Saturday, February 27, 2010

A Place to Excel: Generosity

Now as you excel in everything—in faith, in speech, in knowledge, in utmost eagerness, and in our love for you—so we want you to excel also in this generous undertaking. (2 Cor. 8:7, NRSV)

Since you excel in so many ways—you have so much faith, such gifted speakers, such knowledge, such enthusiasm, and such love for us—now I want you to excel also in this gracious ministry of giving. (2 Cor. 8:7, New Living Translation)

Who do you know who excels in generosity?

Isn't this an interesting progression outlined in the verse above? After you excel in faith, in speech, in knowledge, in enthusiasm, and in love, then the ultimate place to excel is in generosity. That may be a slightly loose translation; grace, rather than generosity, or generous giving may be a closer translation, but nonetheless it captures the meaning of what Paul is trying to convey to the church at Corinth.

I am reading a book entitled The Giving Myths: Giving Then Getting the Life You've Always Wanted by Stephen McSwain that provoked these thoughts and questions, and I'm hopeful that he'll provide some direction or answers before I’m done reading.

Would you define yourself as generous? In this economic climate, I think many of us are fearful and perhaps had been holding back on our giving, rather than being more generous. But truly, I suspect that generosity is the sign that we have faith, and are filled with the Spirit (enthused) and that we love. Think about what expressions you might make about or of your faith, of the Spirit's presence within you, of your love for another—aren't all of those manifested in generosity?

Fear is the thing that gets in the way of love, of faith and, clearly, of generosity.

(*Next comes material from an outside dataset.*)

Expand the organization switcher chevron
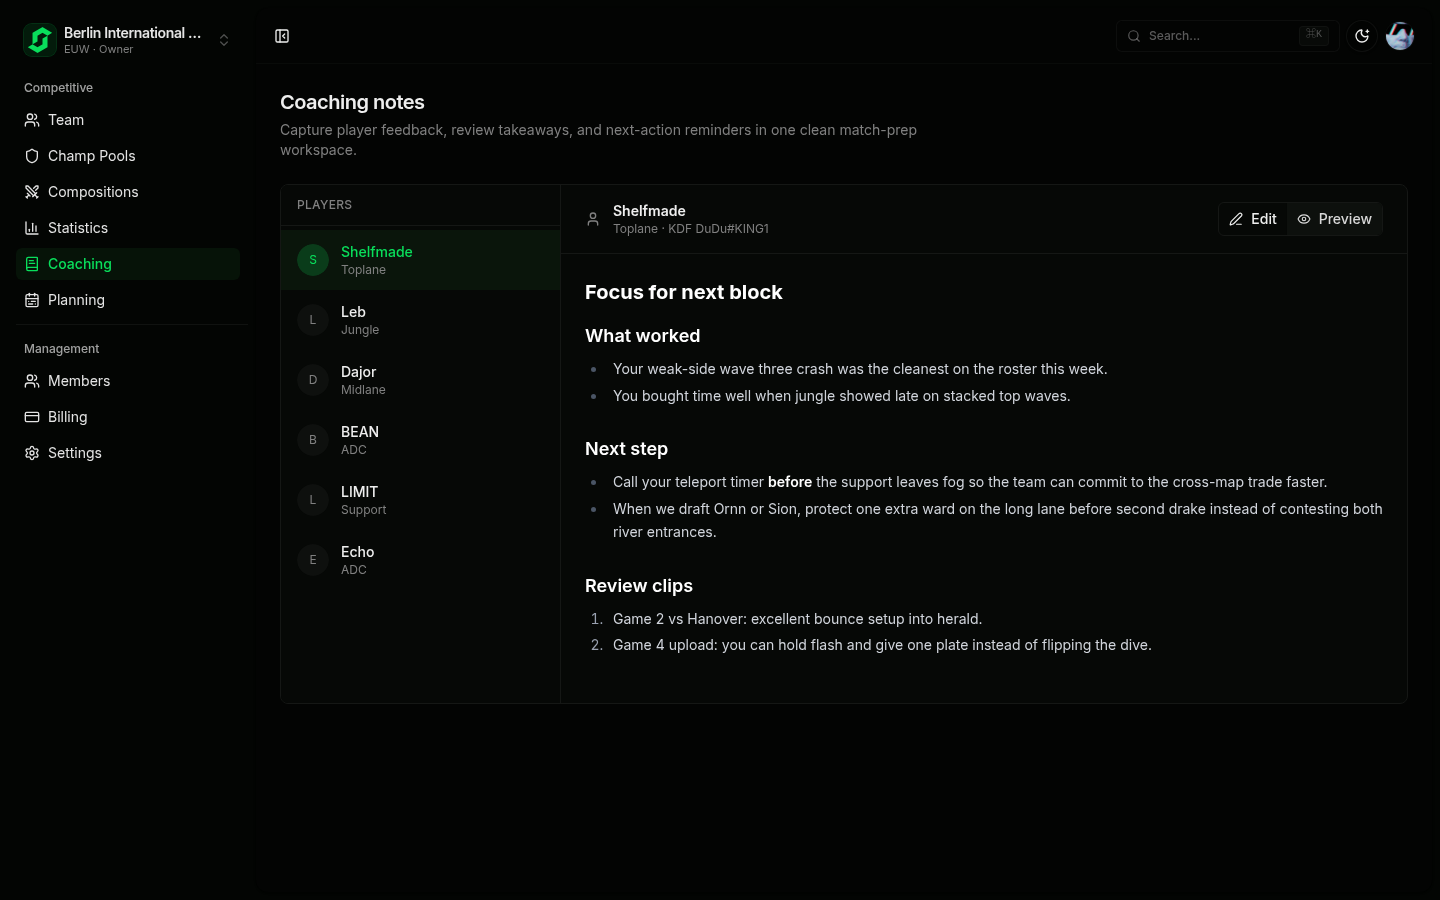Screen dimensions: 1440x900 tap(224, 40)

Jesus is quoted by Paul in Acts 20:35:

In all this I have given you an example that by such work we must support the weak, remembering the words of the Lord Jesus, for he himself said, 'It is more blessed to give than to receive.'

Do you ever think of that? How often do you act on it? What would you have to do, what or how would you have to give for you to think of yourself as excelling in generosity?

In writing that I was reminded of the management book, In Search of Excellence by Tom Peters. He named a key value: the ability to manage ambiguity and paradox and eight attributes of excellent corporations--summarized in his chapter headings. Unfortunately a number of the corporations he named as excellent in the 1980's are now defunct, so it's hard to know if those attributes really reflect excellence. Perhaps it is unnecessary to note, given the economic meltdown of the past two years prompted by greed, that none of those attributes included or ended with generosity.

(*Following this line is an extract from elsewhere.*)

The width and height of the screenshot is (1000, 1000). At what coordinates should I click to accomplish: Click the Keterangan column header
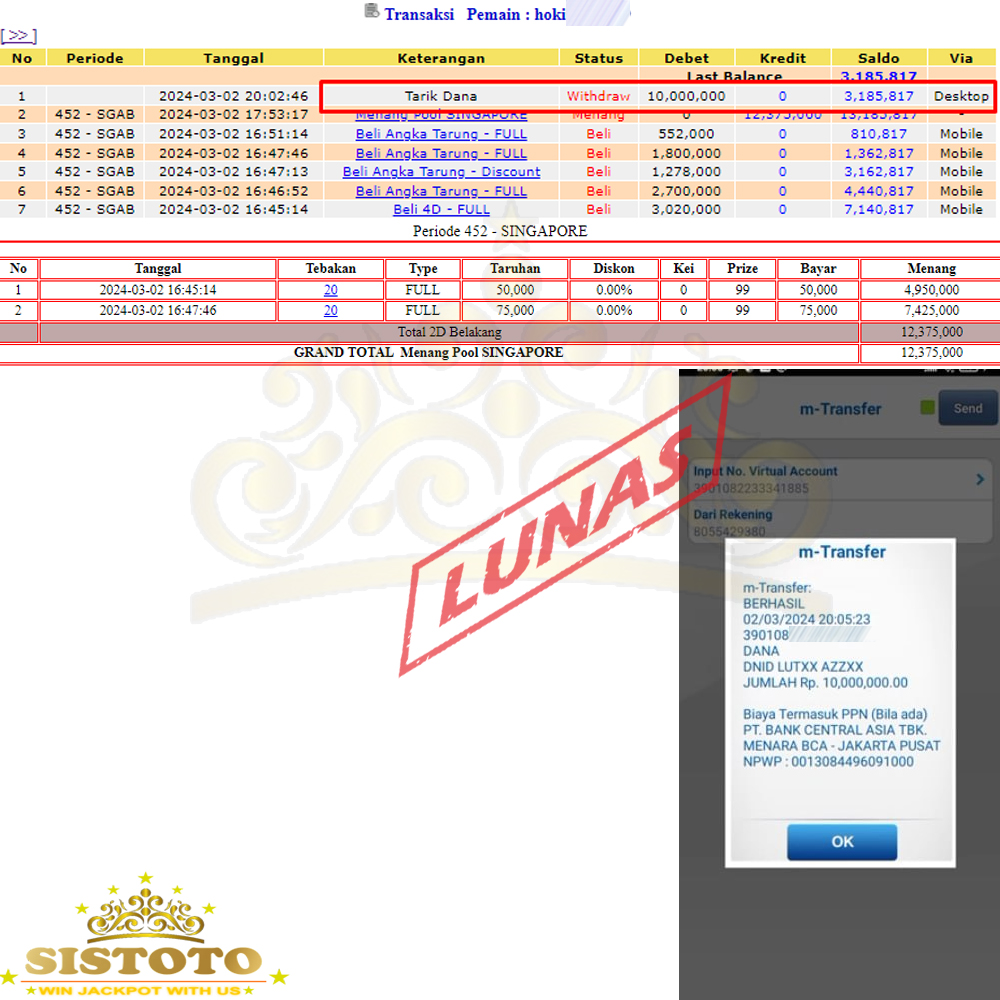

Oddly enough, I just read something in God with Skin On by Anne Robertson that speaks to what happens when we have a generous spirit corporately: it's called cooperation rather than competition.

The business study looked at the field of Formula 1 racing and how the competition between the companies who developed the engines for the race cars affected both their own bottom line and the sport as a whole. They found that when a company was highly competitive, keeping its techniques and formulas away from the prying eyes of other engine manufacturers, the company rose to the top of its class.

On the other hand, when there was a sharing of technologies, methods, and information--a more open-source approach--the result was a successful overall industry. In other words, competition produced an engine that was superior to all the others and a good bottom line for the company that made it. Cooperation produced a variety of good engines across the board and a number of firms with sustainable profits. p. 67-8

Doesn't that sound like generosity? Robertson goes on to talk about the impact of cooperation vs. competition on relationships and our ability to be "God with skin on" for others--more on her book in another post.

I struggle with generosity myself, particularly around giving money, and had suspected that struggle came from being the child of Depression-era parents, but I think I may need to reflect on generosity for progress in my own spiritual and faith journey. As texts for reflection, my morning Psalm reading included these verses:

Deal bountifully with your servant, so that I may live and observe your word. Psalm 119:17

It is well with those who deal generously and lend, who conduct their affairs with justice. Psalm 112:5
Perhaps we need to ask for and trust in God's bounty, and understand that we emulate God in our generosity. Your generous comments are always welcome.

1 comment:

  1. Thank you for your generous plug of God With Skin On! For myself, I found writing that chapter about competition/cooperation one of the most personally challenging and thought-provoking. It does seem that even innocent competition has the potential to suppress generosity.